[Start of Attachment]

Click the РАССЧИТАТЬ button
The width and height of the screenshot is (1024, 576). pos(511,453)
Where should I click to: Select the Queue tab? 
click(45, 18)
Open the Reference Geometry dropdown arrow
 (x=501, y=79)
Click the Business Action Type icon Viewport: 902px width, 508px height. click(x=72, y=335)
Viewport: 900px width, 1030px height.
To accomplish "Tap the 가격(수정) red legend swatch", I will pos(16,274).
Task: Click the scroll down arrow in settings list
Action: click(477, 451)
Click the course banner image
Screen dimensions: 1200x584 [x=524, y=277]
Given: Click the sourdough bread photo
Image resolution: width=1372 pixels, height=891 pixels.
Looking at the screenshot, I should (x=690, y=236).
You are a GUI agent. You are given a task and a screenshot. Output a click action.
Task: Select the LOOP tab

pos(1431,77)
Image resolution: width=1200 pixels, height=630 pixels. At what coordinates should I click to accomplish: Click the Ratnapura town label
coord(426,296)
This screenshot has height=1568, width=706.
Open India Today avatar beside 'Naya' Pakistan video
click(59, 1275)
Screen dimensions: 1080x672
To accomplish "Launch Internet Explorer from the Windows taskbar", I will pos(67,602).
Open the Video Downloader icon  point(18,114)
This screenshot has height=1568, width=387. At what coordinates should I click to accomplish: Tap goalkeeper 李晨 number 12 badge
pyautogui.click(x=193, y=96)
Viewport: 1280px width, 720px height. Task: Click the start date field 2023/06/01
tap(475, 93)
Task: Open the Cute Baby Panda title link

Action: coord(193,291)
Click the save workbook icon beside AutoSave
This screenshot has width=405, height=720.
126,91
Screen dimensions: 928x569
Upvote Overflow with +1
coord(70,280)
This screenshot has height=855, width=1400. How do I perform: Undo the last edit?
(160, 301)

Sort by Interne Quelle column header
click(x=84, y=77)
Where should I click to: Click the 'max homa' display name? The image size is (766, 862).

[End of Attachment]

→ **THE TASK**: When a line in the entries above contains "icon", count it; please answer with the number only.

→ **EXERCISE OUTPUT**: 3